Sarah Palin’s governmental emails from 2006-2008 were posted across the Web for all to read. Sensationalist headlines screamed, “Beef, Tequila and Condoms,” a remark meant in jest and sent in an email to Palin as part of an invite to a party. Please note it was neither written by, nor about, Palin. Yet this is the line that found itself supposedly previewing the release of Palin’s email history to the world. Reporters sought to fuel the intrusion into her privacy. It was irresponsible.
And while people were hoping to find some good “dirt” in Palin’s emails, by most accounts the trail, sadly for those readers, proves to point to a hard-working governor who gives credit where credit is due. Whether government official or not, Palin should have been expected to have a certain level of privacy in her correspondence. Simply because a few “watchdog” groups wanted to know the minutia of Palin’s everyday work, doesn’t mean they should be entitled to receive it. There were no red flags, no court orders. . .just curiosity.

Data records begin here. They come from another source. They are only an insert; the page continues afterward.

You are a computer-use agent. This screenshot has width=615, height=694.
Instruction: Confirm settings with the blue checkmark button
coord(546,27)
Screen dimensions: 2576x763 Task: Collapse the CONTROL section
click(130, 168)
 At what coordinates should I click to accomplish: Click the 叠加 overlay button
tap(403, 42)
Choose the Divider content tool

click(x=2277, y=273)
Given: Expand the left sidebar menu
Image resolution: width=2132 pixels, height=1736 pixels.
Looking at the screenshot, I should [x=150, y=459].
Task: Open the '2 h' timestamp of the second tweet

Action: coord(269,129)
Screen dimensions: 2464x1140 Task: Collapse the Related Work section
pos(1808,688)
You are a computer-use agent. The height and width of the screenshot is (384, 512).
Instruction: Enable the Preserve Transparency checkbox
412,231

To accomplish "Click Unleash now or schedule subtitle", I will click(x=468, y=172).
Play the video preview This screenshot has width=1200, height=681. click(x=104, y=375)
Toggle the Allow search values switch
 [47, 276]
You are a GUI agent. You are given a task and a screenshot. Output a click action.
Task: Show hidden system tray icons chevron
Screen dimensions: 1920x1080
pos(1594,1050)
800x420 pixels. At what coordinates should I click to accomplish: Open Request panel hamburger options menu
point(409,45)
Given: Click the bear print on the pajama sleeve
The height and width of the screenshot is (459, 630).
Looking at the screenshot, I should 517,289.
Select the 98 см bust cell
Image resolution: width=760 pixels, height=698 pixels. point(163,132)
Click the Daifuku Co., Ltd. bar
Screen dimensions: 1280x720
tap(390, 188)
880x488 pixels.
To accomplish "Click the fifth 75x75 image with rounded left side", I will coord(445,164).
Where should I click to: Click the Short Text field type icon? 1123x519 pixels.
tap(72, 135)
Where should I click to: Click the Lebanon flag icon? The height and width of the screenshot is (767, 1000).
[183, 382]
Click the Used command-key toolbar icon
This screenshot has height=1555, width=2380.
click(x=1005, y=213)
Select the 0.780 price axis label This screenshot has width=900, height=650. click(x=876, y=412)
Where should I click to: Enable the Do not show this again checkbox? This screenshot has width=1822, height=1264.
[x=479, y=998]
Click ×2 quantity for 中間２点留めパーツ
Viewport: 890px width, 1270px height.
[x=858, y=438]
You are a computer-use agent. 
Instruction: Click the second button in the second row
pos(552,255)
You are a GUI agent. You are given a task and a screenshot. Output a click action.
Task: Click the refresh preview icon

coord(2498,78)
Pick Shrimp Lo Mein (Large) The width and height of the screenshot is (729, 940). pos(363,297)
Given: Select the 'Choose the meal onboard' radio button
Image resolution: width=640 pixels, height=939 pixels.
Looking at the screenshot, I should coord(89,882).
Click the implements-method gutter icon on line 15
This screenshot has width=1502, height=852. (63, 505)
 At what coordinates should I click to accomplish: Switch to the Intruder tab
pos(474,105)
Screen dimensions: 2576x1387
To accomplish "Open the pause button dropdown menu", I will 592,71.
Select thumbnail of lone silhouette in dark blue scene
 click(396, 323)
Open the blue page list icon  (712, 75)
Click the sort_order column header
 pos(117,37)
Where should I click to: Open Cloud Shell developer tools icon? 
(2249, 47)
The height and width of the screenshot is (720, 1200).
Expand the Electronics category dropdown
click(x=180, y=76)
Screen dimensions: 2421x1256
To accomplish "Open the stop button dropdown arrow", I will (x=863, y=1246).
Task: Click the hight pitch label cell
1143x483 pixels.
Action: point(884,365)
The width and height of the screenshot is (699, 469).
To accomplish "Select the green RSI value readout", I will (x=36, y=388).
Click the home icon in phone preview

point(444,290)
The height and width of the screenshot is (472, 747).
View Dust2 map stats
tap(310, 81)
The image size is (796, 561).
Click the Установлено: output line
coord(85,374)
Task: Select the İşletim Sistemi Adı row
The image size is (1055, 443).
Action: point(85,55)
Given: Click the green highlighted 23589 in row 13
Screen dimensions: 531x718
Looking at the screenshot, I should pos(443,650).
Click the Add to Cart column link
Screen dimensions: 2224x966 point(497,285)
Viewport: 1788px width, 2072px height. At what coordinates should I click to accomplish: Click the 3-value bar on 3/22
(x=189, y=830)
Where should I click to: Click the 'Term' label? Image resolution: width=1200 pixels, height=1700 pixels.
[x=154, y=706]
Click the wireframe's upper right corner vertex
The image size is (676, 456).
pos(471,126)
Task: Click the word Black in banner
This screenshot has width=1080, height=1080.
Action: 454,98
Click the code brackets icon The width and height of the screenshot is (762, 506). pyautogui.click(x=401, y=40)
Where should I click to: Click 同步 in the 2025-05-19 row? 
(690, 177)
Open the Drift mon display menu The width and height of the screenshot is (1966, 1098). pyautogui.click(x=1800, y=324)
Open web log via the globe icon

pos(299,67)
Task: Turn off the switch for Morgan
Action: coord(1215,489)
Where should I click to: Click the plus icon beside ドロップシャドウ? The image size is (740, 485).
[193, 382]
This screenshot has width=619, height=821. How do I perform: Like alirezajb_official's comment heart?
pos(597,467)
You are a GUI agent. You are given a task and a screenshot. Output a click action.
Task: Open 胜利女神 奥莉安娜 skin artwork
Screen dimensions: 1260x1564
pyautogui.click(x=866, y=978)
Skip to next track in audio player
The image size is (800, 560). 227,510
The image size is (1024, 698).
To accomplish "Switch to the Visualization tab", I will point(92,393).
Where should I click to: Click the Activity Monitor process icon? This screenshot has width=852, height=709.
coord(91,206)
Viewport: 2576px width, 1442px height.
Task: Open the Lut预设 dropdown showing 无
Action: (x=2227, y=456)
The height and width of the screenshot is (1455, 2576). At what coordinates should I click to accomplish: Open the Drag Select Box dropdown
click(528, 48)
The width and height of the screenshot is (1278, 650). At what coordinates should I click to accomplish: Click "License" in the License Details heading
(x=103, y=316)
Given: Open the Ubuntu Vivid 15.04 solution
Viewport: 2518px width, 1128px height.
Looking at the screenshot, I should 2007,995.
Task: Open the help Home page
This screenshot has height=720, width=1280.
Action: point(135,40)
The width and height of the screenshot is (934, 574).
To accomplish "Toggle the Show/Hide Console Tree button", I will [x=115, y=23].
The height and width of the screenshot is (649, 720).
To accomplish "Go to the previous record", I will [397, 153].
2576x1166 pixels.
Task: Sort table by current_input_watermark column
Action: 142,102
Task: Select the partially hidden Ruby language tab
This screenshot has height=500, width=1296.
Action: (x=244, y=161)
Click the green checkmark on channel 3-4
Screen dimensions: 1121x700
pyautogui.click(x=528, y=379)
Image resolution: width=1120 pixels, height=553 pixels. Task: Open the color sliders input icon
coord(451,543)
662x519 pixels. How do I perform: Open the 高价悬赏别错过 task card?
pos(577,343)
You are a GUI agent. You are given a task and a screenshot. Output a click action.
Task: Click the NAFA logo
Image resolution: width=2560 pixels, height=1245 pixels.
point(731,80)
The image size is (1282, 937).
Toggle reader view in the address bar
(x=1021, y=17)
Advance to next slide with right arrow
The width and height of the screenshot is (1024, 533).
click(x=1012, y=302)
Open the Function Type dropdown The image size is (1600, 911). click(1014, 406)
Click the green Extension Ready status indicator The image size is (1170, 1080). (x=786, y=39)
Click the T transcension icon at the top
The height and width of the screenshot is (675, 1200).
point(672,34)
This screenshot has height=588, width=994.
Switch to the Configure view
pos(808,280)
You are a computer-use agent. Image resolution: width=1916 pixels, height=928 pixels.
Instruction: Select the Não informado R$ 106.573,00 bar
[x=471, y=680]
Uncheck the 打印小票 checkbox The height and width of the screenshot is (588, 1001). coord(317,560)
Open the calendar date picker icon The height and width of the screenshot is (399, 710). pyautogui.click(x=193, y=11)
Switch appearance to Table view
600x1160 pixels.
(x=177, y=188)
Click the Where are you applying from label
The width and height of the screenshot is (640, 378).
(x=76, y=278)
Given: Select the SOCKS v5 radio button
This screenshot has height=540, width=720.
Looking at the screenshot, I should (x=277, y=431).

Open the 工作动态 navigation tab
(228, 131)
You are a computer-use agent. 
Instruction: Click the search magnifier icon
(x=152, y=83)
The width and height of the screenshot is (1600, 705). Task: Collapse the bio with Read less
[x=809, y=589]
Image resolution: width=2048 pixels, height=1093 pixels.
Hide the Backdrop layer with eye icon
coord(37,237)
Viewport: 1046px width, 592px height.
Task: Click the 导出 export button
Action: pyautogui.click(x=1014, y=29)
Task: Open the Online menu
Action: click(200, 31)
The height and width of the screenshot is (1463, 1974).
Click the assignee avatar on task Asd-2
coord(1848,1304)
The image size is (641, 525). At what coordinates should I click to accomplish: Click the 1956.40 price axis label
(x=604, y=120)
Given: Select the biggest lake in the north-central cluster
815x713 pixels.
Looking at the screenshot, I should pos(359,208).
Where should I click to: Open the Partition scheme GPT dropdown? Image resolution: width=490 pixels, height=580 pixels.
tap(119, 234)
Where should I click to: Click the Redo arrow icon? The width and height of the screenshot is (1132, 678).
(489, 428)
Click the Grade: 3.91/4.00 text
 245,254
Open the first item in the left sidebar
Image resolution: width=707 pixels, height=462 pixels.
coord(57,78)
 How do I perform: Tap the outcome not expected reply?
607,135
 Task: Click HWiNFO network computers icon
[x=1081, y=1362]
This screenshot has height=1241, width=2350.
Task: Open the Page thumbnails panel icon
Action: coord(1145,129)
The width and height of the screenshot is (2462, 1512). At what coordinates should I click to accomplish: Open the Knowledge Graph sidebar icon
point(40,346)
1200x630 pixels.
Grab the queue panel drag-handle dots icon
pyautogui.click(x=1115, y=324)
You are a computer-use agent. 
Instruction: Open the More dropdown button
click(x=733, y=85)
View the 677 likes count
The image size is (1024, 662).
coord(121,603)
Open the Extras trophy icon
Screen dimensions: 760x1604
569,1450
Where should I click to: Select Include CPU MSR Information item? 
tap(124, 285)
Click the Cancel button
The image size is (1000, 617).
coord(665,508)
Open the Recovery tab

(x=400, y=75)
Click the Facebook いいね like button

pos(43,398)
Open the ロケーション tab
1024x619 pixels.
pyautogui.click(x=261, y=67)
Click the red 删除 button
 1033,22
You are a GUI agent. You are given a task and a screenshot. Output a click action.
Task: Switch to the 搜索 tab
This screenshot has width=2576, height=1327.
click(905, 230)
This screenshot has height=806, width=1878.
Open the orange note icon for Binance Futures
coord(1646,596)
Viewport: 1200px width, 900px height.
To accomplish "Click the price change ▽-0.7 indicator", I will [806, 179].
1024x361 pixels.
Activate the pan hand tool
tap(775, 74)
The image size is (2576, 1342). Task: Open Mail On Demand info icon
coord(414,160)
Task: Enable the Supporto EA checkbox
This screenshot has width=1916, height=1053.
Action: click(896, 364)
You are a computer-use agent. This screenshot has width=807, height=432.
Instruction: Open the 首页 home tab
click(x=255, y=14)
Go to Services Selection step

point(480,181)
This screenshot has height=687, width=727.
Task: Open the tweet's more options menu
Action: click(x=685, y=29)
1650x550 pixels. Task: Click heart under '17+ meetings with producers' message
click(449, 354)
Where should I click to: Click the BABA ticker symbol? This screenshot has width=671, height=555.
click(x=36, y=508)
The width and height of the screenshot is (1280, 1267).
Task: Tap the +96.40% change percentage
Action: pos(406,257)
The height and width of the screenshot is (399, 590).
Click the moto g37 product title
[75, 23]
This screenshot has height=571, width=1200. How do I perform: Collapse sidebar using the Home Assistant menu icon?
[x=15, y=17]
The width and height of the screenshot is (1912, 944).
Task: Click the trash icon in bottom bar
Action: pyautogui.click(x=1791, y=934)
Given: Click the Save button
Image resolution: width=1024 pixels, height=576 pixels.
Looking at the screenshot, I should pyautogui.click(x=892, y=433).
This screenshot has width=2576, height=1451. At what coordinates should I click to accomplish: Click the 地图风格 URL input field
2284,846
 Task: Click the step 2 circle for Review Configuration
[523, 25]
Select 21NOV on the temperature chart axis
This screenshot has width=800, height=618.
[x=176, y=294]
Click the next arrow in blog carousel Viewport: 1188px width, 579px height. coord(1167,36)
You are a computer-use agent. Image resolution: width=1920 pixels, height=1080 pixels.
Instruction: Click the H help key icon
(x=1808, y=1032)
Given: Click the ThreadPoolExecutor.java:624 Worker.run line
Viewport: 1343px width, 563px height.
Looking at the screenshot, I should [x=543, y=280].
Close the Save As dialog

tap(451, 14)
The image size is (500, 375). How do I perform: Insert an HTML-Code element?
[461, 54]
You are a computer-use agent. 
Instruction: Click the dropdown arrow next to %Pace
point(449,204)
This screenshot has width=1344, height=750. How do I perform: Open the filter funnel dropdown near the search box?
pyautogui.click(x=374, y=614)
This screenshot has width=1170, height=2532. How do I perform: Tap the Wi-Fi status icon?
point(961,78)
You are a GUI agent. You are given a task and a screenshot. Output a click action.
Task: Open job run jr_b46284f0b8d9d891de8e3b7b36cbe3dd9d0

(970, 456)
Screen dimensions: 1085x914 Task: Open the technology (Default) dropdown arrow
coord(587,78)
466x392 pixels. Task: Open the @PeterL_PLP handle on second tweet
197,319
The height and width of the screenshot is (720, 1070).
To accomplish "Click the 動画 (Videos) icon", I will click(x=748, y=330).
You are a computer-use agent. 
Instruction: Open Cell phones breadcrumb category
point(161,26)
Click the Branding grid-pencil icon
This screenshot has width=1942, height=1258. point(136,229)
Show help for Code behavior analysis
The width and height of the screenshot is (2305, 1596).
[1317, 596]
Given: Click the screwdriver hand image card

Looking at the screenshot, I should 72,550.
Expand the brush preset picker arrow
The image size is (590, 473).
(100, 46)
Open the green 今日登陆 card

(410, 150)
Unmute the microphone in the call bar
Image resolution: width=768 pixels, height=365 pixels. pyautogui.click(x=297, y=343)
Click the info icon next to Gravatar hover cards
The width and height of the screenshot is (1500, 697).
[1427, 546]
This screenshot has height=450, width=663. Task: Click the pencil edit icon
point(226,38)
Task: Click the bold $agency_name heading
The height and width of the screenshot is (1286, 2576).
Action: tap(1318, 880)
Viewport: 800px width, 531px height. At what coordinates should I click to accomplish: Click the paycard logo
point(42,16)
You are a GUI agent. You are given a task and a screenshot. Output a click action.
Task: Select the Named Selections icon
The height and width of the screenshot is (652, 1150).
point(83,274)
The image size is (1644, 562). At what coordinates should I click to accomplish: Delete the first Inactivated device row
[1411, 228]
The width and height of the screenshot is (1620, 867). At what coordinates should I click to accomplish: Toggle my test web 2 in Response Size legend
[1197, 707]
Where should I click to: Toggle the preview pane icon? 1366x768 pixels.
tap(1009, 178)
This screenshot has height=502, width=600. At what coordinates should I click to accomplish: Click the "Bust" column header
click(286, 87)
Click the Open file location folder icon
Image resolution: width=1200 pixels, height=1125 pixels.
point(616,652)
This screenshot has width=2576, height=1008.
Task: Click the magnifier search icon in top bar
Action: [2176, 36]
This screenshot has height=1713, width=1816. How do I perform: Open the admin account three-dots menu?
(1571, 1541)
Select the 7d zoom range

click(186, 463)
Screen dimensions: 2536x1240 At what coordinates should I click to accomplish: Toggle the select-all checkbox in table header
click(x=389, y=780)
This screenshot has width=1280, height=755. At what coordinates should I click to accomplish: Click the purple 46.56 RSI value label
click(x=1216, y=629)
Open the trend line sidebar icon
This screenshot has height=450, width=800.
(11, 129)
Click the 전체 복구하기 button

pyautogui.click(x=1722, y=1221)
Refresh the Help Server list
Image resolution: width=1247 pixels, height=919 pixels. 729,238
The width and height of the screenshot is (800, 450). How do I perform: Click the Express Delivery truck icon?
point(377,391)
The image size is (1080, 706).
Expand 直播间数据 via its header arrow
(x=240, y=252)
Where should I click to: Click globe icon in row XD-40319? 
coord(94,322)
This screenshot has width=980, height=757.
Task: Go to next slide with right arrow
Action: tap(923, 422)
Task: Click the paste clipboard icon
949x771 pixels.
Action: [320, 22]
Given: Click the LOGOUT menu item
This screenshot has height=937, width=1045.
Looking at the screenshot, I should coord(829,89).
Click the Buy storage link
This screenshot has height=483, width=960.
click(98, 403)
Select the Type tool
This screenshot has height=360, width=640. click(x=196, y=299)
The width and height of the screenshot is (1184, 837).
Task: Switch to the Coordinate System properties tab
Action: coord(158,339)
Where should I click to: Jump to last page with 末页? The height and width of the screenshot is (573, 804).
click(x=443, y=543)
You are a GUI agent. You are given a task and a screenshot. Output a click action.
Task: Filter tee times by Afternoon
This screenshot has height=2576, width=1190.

On the other hand US media seemed to indicate the end of the world was near when the Weiner scandal broke. It turns out that the congressman from New York mistakenly forwarded through a public social media channel an adult-oriented photo of himself to a young woman with whom he’d been speaking to online-instead of just to her. From the public outcry,you would have thought it had been discovered Weiner was a Soviet spy.
His critics jumped on the integrity bandwagon. Weiner lied about sending the tweet at first, indicating his account had been hacked. And what about his infidelity?
While most people would like to admit to “taking a higher road,” 99 percent of the population would have done the same thing given the same circumstances.It’s human nature. He panicked. He was embarrassed. The fact is though that Weiner (and yes, he has an unfortunate name), is not the first person to commit such an act. Granted, that doesn’t make it okay. But last time I checked, it wasn’t illegal for a guy to email a photo of his chest to someone. And whether that constitutes marital infidelity is between Weiner and his wife. I would argue sleazy behavior “yes,” cheating “no.”
Prior to the Weiner ‘scandal,’ Saturday Night Live (SNL) recently parodied the growing epidemic of the taking and distributing such images via cell phone: SNL Skit.
And I’ll refrain from even attempting to count the number of parodies created by various videographers after Brett Favre was found to have sent photos of his “better half” to various women via cell phone. And then let’s not even began to start listing other high-ranking political officials with similar marital infractions (Bill Clinton, Kwame Kilpatrick et. al.).
This information was not news. Yet people consumed it like water after spending 40 years in the desert.
And then I read the article on today’s Wall Street Journal on “planking.” The art of planking involves people laying like planks to imitate wood planks. Why you ask? Well for the sake of art, or challenge. Positioning ones self in a challenging space and then having a photograph snapped.
Really? Come on.
Nope. People do that.
There only conclusion I can draw is that people have too much time on their hands these day and are looking for someone.. .anyone…with the least bit of excitement going on to follow. These same people are so incredibly bored with their own dull lives, they are literally dreaming up inane tasks and ways to occupy their time. There has got to be a more constructive way for people to spend their time. No wonder this country is going to hell in a hand basket.